* [The request]:
Extract each line of the material below that contains the string "what". Case counts.

Data on locating visible targets:
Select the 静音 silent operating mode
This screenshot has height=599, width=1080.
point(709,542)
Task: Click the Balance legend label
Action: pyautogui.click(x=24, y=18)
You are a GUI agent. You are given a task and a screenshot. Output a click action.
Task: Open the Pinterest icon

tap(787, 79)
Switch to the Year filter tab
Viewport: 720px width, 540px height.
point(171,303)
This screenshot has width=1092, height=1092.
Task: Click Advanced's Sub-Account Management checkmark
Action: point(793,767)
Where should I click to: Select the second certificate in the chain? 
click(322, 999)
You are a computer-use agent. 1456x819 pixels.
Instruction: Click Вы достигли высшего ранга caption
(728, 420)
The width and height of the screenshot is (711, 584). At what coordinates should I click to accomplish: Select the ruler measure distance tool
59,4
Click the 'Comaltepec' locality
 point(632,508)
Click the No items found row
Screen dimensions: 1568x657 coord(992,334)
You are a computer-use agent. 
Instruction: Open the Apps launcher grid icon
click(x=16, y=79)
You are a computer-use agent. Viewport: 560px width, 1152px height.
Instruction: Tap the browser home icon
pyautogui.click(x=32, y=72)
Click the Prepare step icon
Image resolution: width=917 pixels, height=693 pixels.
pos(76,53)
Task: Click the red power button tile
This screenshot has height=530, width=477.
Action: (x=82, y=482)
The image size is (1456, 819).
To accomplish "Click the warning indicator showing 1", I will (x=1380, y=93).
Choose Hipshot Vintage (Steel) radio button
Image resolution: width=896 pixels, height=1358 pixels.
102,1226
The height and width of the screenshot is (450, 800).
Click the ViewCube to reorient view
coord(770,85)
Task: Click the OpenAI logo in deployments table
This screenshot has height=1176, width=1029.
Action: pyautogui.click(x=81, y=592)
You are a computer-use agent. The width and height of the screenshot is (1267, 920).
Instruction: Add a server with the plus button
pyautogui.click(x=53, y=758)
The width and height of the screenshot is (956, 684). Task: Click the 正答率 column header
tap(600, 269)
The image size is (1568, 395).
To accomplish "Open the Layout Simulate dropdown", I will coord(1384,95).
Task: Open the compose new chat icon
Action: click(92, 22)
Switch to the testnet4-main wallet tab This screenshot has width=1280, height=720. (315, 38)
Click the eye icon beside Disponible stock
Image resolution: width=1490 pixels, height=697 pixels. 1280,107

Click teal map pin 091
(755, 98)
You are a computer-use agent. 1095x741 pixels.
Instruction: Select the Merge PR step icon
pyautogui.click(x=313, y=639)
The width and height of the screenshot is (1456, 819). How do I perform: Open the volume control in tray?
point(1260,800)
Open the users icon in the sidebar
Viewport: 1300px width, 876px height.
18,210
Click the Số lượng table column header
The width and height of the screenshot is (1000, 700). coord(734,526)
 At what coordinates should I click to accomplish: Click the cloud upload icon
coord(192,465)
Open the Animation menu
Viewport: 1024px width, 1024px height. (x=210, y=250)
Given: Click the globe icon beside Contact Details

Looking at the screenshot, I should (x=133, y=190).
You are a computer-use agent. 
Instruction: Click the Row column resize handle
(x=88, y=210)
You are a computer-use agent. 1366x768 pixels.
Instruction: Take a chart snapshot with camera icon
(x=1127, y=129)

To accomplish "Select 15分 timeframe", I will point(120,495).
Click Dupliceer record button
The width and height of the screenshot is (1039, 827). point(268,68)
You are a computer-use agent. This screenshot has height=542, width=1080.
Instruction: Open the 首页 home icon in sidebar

* [Finished exercise]:
The width and height of the screenshot is (711, 584). At what coordinates should I click to accomplish: Select the ruler measure distance tool
 At what coordinates should I click to accomplish: Click the cloud upload icon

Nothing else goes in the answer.